# Material for this task
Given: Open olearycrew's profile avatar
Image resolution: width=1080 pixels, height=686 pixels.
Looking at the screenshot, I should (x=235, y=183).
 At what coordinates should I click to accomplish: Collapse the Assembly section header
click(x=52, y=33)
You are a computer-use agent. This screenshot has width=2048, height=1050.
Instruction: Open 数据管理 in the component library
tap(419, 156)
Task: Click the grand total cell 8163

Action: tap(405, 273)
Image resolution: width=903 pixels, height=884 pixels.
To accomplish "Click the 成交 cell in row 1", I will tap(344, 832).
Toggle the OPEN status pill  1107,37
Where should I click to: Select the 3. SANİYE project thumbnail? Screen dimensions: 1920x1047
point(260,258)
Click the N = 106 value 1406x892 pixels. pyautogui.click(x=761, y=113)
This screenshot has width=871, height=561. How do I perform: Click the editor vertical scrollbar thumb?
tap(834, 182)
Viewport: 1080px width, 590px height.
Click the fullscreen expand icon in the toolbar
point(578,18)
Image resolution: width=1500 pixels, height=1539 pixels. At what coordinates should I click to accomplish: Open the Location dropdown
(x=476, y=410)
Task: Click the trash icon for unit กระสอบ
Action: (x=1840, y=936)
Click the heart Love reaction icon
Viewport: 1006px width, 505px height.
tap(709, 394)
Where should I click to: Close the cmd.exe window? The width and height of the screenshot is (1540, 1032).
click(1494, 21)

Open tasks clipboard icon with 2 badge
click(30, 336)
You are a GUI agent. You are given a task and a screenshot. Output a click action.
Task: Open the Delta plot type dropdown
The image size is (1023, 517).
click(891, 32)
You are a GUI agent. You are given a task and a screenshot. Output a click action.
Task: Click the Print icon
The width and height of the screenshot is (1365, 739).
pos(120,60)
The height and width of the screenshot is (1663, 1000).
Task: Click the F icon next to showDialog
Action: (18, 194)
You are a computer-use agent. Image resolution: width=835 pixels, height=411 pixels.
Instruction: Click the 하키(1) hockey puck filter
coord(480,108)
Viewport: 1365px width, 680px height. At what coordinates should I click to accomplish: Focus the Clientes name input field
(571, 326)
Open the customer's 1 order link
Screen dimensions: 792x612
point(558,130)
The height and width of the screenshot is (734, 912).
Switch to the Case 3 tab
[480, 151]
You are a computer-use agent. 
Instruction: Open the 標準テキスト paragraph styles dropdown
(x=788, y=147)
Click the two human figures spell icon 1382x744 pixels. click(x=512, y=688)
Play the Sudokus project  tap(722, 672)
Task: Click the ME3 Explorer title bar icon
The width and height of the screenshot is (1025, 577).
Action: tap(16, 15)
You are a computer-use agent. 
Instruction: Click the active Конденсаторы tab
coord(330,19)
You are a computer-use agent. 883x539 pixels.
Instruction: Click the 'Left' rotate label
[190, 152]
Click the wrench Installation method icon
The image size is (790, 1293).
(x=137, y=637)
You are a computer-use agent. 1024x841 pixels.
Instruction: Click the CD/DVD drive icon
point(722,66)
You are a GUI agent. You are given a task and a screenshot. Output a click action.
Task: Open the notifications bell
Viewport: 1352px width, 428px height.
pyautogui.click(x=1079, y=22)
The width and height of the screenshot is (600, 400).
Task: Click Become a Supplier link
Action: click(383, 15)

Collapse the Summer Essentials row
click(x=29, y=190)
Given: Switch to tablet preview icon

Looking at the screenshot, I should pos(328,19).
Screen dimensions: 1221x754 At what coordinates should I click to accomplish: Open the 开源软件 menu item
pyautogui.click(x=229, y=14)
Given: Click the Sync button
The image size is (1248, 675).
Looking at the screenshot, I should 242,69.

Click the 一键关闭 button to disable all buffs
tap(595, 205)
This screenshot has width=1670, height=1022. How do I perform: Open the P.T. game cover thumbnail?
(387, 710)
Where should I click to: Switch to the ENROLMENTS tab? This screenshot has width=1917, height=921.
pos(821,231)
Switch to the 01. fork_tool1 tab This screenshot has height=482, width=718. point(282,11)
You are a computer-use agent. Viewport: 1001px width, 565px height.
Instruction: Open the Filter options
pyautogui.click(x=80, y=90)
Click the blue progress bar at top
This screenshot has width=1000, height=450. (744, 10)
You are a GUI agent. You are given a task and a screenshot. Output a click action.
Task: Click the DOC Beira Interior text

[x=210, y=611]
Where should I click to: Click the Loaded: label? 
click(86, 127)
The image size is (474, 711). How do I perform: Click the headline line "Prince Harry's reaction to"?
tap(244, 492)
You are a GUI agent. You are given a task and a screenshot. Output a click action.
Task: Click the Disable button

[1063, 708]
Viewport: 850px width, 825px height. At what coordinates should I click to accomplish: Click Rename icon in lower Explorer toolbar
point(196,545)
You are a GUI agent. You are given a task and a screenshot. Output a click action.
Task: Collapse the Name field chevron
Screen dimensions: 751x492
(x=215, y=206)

# Exercise brief
None of the lines before the one containing "Task: Click the DOC Beira Interior text" belong in the answer; reproduce that line and all later lines of the records exactly.

# Exercise result
Task: Click the DOC Beira Interior text

[x=210, y=611]
Where should I click to: Click the Loaded: label? 
click(86, 127)
The image size is (474, 711). How do I perform: Click the headline line "Prince Harry's reaction to"?
tap(244, 492)
You are a GUI agent. You are given a task and a screenshot. Output a click action.
Task: Click the Disable button

[1063, 708]
Viewport: 850px width, 825px height. At what coordinates should I click to accomplish: Click Rename icon in lower Explorer toolbar
point(196,545)
You are a GUI agent. You are given a task and a screenshot. Output a click action.
Task: Collapse the Name field chevron
Screen dimensions: 751x492
(x=215, y=206)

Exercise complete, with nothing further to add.